#### SOURCE MATERIAL:
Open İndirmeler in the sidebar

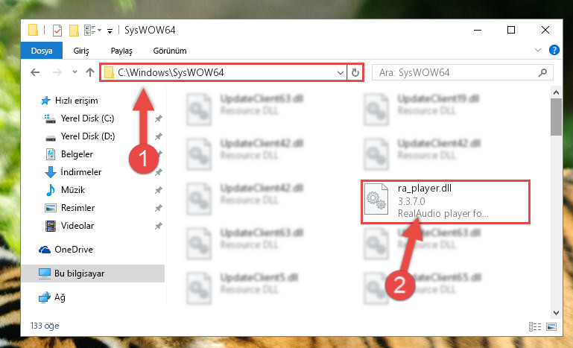80,172
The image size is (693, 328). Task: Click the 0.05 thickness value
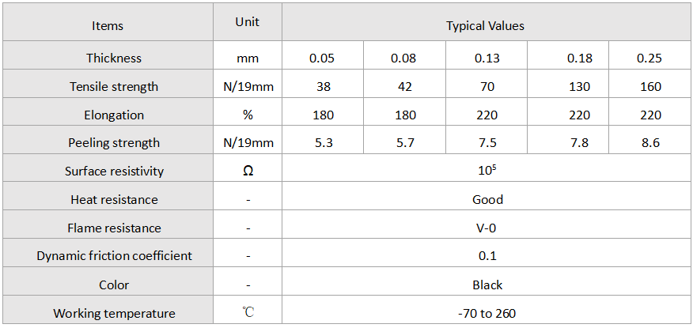323,58
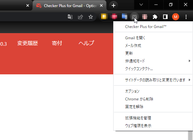The width and height of the screenshot is (193, 140).
Task: Click the share page icon in address bar
Action: pyautogui.click(x=80, y=17)
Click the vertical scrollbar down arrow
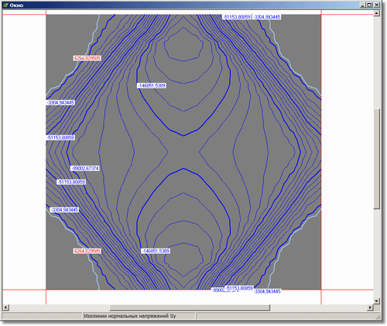This screenshot has width=387, height=326. (377, 301)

#### TASK:
Please convert the records into a JSON list of strings, starting at the beginning of the records and running through the line containing "Action: pyautogui.click(x=80, y=17)", with one string per line, no blank lines, and the pictures left out.

#### SOLUTION FOR THIS EXERCISE:
[
  "Open İndirmeler in the sidebar",
  "80,172",
  "The image size is (693, 328). Task: Click the 0.05 thickness value",
  "323,58",
  "The width and height of the screenshot is (193, 140).",
  "Task: Click the share page icon in address bar",
  "Action: pyautogui.click(x=80, y=17)"
]